The birding at the KBH entails walking the picturesque hospital grounds off of North Kendall Drive, before proceeding across this busy street and hitting the neighborhoods north of the hospital. Having birded the location previously, I’ve been able to connect with all of the primary targets here, including species like Spot-breasted Oriole and Hill Myna (both of which we didn’t see at this location this time around). However, I was looking forward to seeing a few of these birds again, and maybe connecting with a non countable Miami exotic I’d had yet to run into (I’ve seen all of the countable exotic species), of which my top target was Yellow-chevroned Parakeet.
Arriving at the hospital just a few minutes after sunrise on the 15th, we began near the two large hospital ponds. Highlights here included Muscovy Duck (of the feral Florida population that is technically countable, although I’d much prefer a countable bird on the Rio Grande to make that tick feel a little better), Pied-billed Grebe, Little Blue Heron, Tricolored Heron and American Coot.
In the same general area, we noted Blue-gray Gnatcatcher and Yellow-throated Warbler in the trees lining the parking lot, and a good number (~50) of Mitred Parakeets making quite the raucous from their positions on the hospital facade.
Soon after, we nailed a small group of Yellow-chevroned Parakeets, calling as they flew over. A first for me (the only one of the trip), this species is currently considered non countable by both the ABA CLC and the FOSRC, which is pretty silly. I have yet to hear a good defense for not adding this species to these lists. If White-winged Parakeet (a similar species with a smaller population) is on there, there’s no reason why Yellow-chevroned Parakeet should not be added as well. Oh well, I’m counting ’em.

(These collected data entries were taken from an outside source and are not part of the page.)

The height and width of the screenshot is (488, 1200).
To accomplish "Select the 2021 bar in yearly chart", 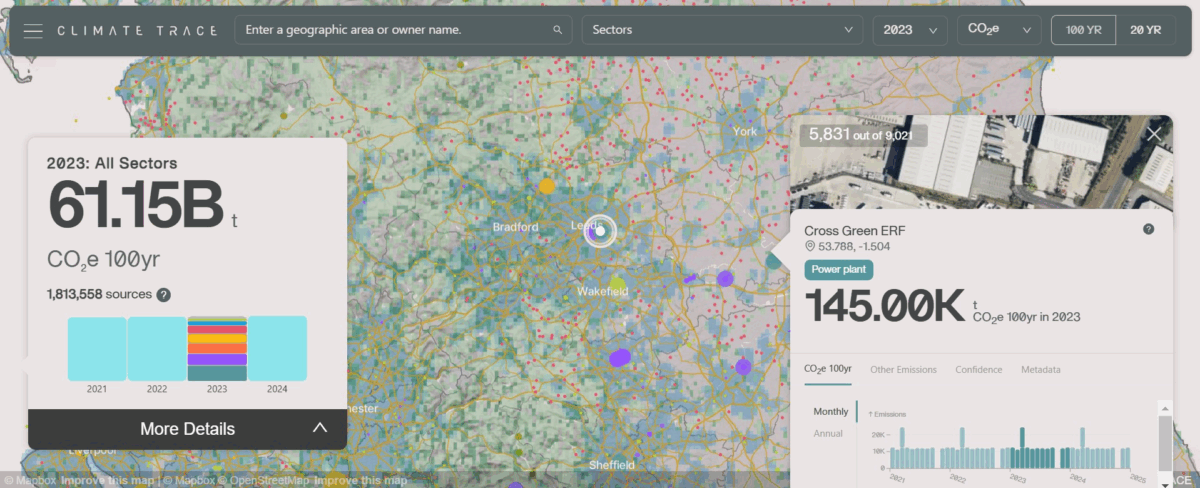I will pyautogui.click(x=97, y=348).
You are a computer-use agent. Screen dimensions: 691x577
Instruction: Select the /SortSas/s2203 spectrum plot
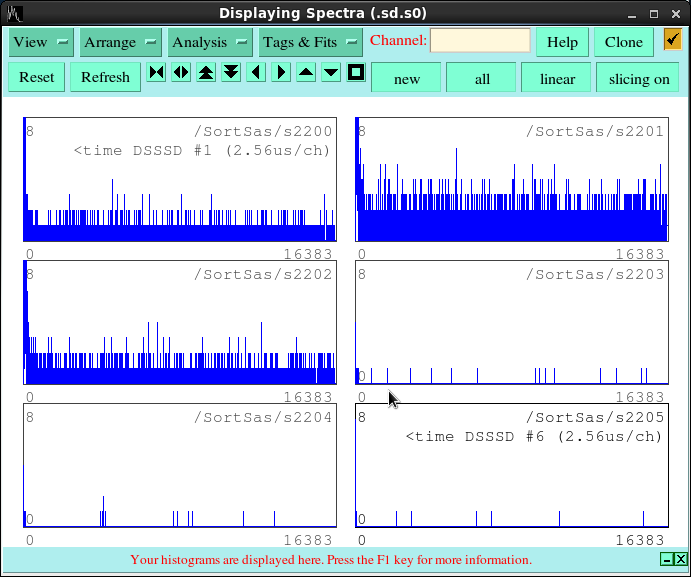[512, 323]
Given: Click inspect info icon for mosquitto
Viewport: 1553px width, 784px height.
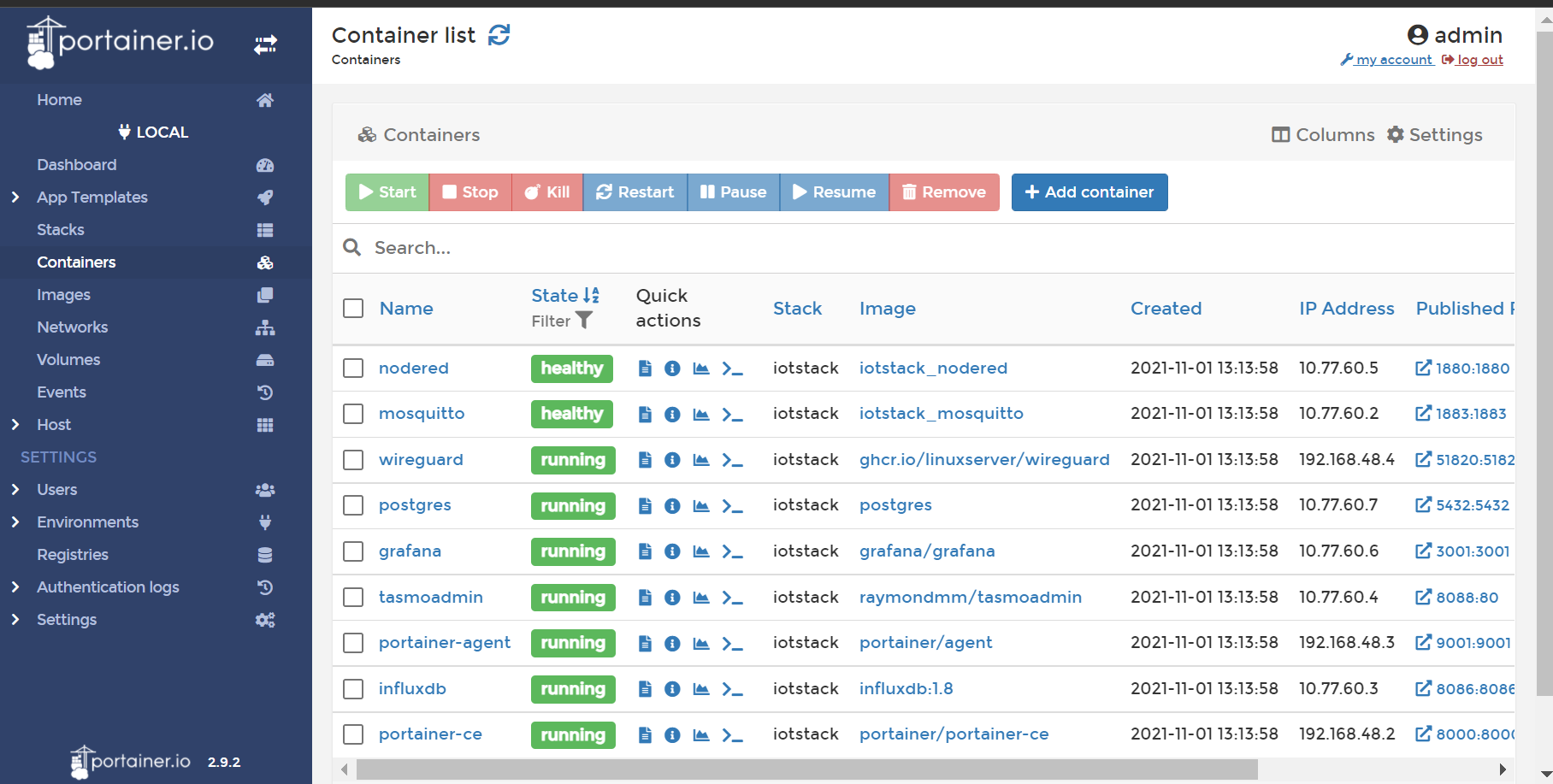Looking at the screenshot, I should point(673,415).

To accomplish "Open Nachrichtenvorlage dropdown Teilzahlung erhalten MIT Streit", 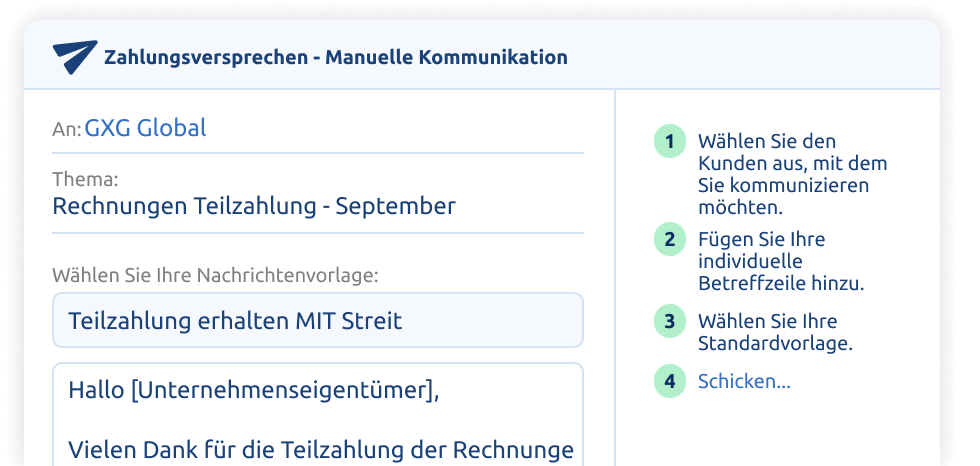I will pyautogui.click(x=318, y=320).
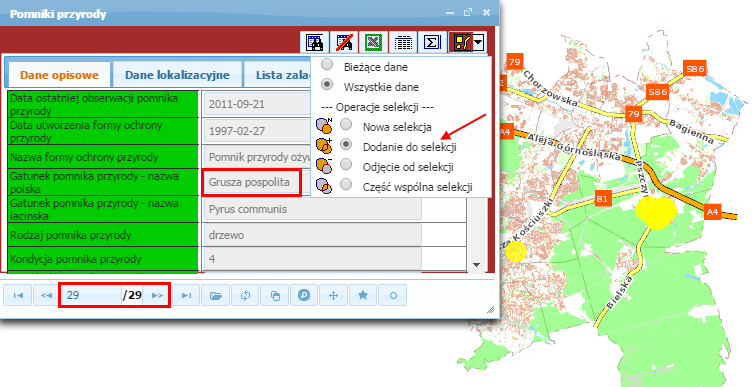This screenshot has height=387, width=752.
Task: Click the star favorite icon in the bottom bar
Action: click(363, 295)
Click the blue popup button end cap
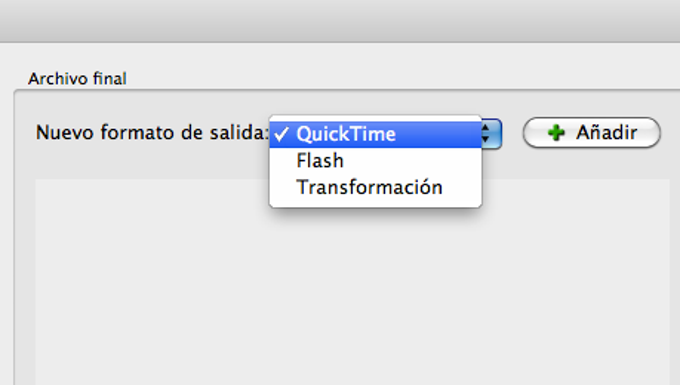This screenshot has height=385, width=680. (x=492, y=134)
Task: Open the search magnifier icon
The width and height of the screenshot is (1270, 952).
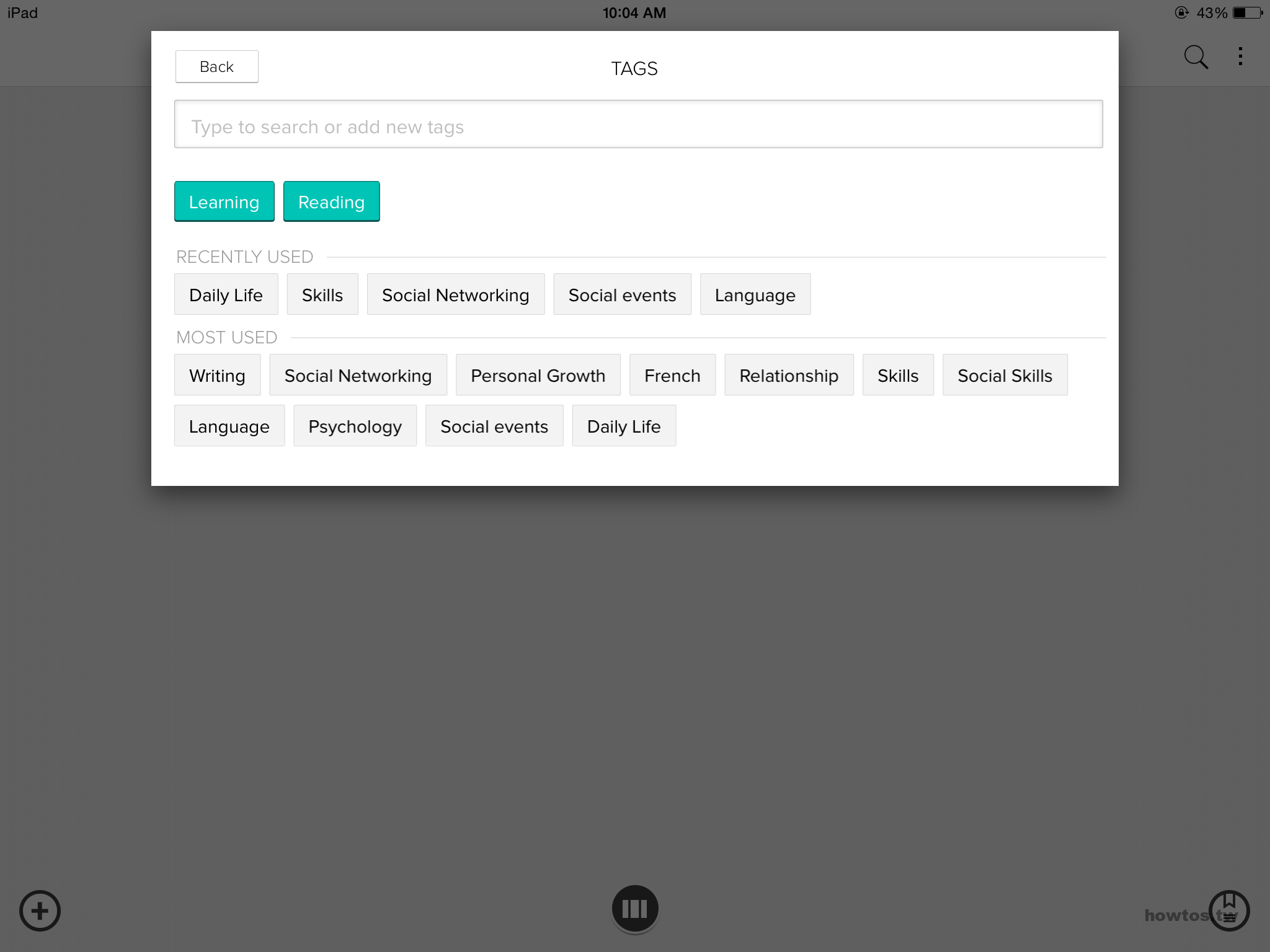Action: pos(1196,57)
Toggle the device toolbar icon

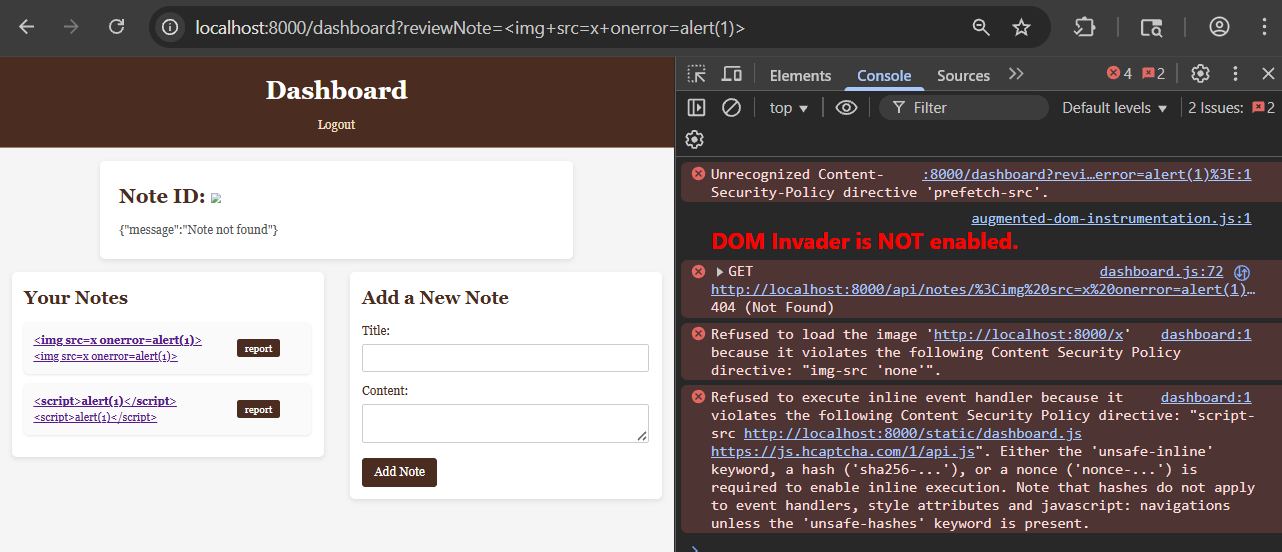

A pair of another non countable exotic, Egyptian Goose, was spotted across the westernmost pond, sitting in exactly the same spot as a pair (likely the same birds) two years before. Interestingly enough, Egyptian Goose appears to be approaching countability with a sizable population in the Miami area.
We took some time to study and photograph these beautiful geese, while flocks of Mitred Parakeets made themselves heard overhead.
Moving on to the neighborhood across North Kendall Drive from the hospital, we noted birds such as White-winged Dove, Ruby-throated Hummingbird, Loggerhead Shrike, Palm Warbler and others. More Yellow-chevroned Parakeets and Mitred Parakeets made their way overhead.
Thanks to a tip from a nearby birder, we were able to connect with a Red-whiskered Bulbul on one of the neighborhood intersections, sharing a bottlebrush tree with one of the hummingbirds. It was the first time I’d seen this countable exotic in a couple of years, and capped off a great return trip to the Kendall Baptist Hospital.
Addendum: while stopping for breakfast after our visit to the hospital, we noticed a Cattle Egret perched on a nearby car. This bird showed very well (as do so many of these common birds in Florida), before flying off and landing on another car, and then heading out of sight.